- **ИСХОДНЫЙ ТЕКСТ**
⁂

Собственно против этой однозначной трактовки "жизни" и направлено критическое острие философии постмодернизма. Мы никогда ничего не поймем в этом интеллектуальном течении, если будем по-прежнему думать, что постмодернизм в своем неприятии метанарративов или "воли к истине" продолжает сражаться с христианством, продолжая дело Монтеня и Вольтера. Христианство в интеллектуальных кругах Европы давно уже мертво, церковь занимает глухую оборону, даже не мечтая когда-либо перейти в наступление на секулярный мир. Отрицаемая Фуко и его последователями "воля к истине" — это не монотеизм традиционных религий, но ницшевская "воля к сверхчеловеку", "воля к воле к власти". Казалось, от радикальных последствий "ницшевской революции" можно было укрыться бастионами скептицизма, подобно тому, как от всех последствий гораздо более скромной по своим требованиям "революции социальной" общество оказалось способно загородиться институтами "представительной демократии" и "государства благосостояния". Скептицизм — оружие ненадежное, и всякое пробуждение "воли к истине", от которого, несмотря на все усилия Фуко, оказалось невозможным излечить западно-христианское человечество, неизбежно, сразу же грозит обернуться новым витком "ницшеанской революции", революции "жизни против ценностей". Перелистайте хотя бы Библию современных антиглобалистов, книгу недавних гостей Москвы А.Негри и М.Хардта "Империя". Да, ее авторы еще слишком привержены выходящему из моды Фуко, чтобы "оседлать тигра" новой революции. Но первые всполохи оной уже ощутимы на их страницах: "Новая кочевая орда, новая раса варваров возникнет, чтобы завоевать или разрушить Империю <…> Воля быть против, на самом деле, нуждается в таком теле, которое будет совершенно неподвластно принуждению. Ей нужно тело, неспособное привыкнуть к семейной жизни, фабричной дисциплине, правилам традиционной половой жизни и так далее".

⁂

- **ЗАДАНИЕ 1**
Назовите всех людей, чьи фамилии прямо упомянуты в тексте о постмодернизме. Прилагательные, образованные от фамилий, не считаются.
- **ЗАДАНИЕ 2**
Как называется книга А. Негри и М. Хардта, о которой говорится в тексте о постмодернизме?
- **ЗАДАНИЕ 3**
Допишите продолжение текста о постмодернизме после его последнего предложения.
Записи здесь никакой роли не играют.

[Записи о поиске слов и элементов]

⁂

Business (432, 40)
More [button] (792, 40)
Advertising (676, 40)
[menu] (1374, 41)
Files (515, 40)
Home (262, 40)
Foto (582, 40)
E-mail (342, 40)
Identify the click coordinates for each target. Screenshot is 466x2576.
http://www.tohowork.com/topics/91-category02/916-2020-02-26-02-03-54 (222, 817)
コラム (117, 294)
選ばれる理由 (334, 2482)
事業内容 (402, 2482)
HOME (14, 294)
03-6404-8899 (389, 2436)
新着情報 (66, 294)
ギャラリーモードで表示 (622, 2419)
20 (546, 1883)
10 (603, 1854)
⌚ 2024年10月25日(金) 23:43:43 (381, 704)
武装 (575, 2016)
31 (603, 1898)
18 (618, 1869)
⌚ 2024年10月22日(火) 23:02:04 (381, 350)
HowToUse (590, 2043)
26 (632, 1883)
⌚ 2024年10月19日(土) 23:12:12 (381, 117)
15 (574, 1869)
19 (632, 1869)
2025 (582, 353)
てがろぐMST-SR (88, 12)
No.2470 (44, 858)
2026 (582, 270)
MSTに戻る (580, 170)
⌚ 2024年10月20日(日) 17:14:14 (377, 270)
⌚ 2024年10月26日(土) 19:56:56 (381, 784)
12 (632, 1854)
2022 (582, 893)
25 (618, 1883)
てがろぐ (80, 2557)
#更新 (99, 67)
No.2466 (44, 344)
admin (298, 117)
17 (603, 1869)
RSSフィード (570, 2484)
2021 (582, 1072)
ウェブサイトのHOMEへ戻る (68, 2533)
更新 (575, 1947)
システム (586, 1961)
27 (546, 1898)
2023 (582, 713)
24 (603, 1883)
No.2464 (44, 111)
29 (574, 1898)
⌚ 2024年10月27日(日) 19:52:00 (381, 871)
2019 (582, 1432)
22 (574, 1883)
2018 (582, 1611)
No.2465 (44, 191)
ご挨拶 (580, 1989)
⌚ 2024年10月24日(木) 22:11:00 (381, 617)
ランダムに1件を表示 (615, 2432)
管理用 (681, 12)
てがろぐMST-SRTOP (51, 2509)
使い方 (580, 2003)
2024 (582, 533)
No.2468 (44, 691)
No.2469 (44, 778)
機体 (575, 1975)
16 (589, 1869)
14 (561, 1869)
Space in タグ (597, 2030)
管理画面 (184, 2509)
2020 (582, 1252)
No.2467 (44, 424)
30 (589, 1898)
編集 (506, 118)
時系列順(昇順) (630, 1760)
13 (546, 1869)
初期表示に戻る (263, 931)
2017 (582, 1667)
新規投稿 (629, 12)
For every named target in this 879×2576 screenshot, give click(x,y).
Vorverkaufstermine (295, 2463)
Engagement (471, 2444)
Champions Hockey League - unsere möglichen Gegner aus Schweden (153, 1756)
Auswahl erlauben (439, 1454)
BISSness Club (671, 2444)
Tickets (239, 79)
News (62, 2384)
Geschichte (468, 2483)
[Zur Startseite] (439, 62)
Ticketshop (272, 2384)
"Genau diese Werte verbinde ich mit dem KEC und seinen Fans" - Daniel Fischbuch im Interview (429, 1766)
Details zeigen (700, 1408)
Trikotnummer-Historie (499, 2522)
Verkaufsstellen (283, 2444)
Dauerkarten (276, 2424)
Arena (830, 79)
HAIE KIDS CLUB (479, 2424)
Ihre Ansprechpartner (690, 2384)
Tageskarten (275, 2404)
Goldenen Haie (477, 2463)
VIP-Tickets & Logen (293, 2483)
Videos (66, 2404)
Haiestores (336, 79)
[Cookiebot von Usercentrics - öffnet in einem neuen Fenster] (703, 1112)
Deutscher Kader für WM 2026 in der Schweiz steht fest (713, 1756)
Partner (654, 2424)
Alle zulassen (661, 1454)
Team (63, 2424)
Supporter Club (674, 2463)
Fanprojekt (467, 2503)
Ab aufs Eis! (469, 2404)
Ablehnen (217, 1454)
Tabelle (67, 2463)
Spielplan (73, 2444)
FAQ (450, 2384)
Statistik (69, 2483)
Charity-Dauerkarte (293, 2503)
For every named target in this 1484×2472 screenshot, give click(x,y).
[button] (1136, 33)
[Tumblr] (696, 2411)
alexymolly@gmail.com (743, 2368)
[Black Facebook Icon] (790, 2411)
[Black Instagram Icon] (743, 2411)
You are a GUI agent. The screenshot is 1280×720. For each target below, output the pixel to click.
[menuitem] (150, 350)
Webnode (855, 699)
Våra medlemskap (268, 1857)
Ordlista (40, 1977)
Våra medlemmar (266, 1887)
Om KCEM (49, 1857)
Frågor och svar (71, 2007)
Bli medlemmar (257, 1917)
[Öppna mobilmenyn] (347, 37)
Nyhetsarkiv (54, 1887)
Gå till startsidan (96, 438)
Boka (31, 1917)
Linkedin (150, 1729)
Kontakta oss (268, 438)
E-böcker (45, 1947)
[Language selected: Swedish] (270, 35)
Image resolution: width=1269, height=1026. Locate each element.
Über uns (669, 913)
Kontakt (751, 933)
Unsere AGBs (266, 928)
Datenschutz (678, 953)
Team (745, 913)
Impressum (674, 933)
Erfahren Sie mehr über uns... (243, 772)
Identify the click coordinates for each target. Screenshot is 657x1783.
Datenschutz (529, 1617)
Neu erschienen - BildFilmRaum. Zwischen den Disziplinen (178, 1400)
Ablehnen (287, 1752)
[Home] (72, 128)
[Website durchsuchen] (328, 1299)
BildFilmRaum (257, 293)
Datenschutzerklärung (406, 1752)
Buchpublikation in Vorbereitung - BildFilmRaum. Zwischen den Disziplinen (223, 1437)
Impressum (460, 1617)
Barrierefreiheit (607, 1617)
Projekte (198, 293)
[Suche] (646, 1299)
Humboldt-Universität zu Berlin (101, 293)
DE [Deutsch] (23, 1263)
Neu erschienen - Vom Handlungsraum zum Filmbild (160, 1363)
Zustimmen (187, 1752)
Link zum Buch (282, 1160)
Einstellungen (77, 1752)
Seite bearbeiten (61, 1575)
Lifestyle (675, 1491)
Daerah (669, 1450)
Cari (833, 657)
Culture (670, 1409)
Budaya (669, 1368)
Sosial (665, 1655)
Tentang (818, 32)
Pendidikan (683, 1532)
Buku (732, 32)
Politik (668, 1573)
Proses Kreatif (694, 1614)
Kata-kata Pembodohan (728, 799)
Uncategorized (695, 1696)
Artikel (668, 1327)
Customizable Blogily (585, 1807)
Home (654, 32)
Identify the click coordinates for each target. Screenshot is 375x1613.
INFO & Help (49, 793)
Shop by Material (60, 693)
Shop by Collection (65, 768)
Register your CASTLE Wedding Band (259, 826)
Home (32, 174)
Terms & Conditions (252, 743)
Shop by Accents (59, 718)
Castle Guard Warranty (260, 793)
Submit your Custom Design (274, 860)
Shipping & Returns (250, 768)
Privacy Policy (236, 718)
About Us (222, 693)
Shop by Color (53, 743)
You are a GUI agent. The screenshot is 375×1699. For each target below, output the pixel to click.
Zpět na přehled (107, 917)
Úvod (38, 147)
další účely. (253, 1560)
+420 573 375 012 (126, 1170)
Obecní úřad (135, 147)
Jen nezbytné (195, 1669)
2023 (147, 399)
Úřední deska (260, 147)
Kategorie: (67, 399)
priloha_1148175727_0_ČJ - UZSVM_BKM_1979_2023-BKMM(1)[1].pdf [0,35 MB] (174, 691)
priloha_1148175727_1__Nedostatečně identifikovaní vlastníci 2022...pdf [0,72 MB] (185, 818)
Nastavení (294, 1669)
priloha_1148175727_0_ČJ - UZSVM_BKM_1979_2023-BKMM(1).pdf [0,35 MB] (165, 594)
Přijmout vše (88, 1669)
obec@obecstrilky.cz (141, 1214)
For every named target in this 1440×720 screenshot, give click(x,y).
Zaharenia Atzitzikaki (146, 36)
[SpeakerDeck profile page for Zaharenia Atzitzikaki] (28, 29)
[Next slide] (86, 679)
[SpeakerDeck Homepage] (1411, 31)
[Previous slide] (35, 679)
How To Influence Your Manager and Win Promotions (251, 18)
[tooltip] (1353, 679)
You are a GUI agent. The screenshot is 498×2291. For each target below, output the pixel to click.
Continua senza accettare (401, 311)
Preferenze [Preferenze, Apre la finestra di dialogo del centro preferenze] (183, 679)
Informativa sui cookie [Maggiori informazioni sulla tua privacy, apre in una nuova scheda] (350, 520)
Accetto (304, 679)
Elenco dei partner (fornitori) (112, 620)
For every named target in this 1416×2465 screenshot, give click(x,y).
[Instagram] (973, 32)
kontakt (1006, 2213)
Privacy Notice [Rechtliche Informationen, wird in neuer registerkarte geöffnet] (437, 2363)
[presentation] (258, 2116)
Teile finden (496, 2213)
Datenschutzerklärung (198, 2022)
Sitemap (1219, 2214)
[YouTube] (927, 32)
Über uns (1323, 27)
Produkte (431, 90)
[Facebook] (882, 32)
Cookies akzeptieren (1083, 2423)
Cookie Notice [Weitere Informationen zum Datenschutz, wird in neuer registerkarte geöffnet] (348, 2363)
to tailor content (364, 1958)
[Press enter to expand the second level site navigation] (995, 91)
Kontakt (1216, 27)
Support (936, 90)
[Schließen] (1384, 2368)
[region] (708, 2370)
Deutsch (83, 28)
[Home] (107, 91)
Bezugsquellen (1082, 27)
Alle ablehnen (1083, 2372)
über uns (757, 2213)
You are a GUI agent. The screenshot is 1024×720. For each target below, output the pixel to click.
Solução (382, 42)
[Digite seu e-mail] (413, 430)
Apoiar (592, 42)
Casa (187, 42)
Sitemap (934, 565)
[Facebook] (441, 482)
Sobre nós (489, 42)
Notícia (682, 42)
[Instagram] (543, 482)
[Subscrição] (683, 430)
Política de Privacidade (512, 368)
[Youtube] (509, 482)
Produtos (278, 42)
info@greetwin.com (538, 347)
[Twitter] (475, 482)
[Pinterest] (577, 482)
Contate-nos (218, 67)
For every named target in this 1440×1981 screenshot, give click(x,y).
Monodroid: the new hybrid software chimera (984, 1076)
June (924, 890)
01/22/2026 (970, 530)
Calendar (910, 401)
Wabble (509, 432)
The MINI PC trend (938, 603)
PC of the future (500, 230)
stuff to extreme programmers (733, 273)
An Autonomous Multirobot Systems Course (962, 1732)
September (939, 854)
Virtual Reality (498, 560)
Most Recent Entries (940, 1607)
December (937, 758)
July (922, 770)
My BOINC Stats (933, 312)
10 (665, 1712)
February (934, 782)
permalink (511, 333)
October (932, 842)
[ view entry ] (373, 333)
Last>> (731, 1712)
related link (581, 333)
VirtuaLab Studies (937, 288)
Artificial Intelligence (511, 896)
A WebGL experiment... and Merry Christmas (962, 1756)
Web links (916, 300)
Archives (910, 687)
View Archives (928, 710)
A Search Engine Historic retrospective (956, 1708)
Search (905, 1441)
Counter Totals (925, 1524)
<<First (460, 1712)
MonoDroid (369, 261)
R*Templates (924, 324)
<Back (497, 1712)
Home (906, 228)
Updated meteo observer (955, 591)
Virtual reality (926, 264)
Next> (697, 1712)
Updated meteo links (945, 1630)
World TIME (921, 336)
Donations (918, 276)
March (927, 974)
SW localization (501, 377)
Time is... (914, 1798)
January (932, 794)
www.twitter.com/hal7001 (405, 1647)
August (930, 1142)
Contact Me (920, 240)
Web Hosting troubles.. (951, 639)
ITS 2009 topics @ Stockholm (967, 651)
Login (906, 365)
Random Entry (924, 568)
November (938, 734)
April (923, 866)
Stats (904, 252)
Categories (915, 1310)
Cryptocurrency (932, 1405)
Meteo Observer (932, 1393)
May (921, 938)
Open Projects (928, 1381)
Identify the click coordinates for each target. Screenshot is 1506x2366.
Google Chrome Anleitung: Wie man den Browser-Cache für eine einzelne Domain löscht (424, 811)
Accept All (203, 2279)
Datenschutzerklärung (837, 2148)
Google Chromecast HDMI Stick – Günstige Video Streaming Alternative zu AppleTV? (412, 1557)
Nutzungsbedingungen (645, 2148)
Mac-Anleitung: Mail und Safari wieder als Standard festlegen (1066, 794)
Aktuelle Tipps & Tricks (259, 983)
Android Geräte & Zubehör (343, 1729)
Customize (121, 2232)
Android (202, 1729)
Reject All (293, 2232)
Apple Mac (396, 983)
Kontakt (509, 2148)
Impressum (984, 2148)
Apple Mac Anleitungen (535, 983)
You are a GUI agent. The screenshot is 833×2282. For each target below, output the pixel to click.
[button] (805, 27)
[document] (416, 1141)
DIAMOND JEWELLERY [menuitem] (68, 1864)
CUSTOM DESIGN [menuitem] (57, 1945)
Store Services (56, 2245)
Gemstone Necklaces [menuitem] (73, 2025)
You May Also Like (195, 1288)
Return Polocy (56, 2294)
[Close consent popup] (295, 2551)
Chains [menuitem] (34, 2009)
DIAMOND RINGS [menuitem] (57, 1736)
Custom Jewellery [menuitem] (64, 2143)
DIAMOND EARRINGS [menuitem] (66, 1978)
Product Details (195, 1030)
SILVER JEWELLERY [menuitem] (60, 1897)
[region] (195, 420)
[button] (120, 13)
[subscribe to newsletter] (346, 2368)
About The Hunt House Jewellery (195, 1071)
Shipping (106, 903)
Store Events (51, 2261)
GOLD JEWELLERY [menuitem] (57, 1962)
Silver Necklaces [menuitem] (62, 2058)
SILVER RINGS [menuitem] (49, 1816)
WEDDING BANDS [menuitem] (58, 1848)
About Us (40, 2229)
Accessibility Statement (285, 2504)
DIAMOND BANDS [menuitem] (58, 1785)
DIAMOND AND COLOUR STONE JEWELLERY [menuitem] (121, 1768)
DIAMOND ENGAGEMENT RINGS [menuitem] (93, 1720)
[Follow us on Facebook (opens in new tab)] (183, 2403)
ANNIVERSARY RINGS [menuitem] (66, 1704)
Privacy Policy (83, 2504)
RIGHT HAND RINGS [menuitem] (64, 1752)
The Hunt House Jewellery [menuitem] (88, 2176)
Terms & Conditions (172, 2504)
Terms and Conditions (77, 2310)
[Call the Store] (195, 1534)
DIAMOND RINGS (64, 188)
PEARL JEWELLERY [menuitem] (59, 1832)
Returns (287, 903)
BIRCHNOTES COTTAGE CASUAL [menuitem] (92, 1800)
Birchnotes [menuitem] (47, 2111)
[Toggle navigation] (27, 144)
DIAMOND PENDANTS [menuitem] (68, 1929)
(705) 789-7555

⁂

- **ОТВЕТ 1**
Монтень, Вольтер, Фуко, А. Негри, М. Хардт

- **ОТВЕТ 2**
«Империя»

- **ОТВЕТ 3**
"Разрушить" или "воссоздать" Империю — какая разница. "Страсть к разрушению есть творческая страсть", говаривал Бакунин. Новые варвары-мигранты или "белая раса" господ, жертвоприношения друидов или нордический матриархат — втягиваясь в этот "спор славян между собой", мы уже тем самым автоматически присоединяемся к участникам этой ни на миг не прекращающейся, но лишь "мерно затухающей, мерно возгорающейся" революции. Если мы участвуем в этом споре "своих со своими", мы оказываемся внутри Европы, становимся потенциальными гражданами нового пост=христианского общежития. Следует помнить, что ничто, никакая цивилизационная специфика, ничто кроме нашей собственной воли, не гарантирует нас от этой участи.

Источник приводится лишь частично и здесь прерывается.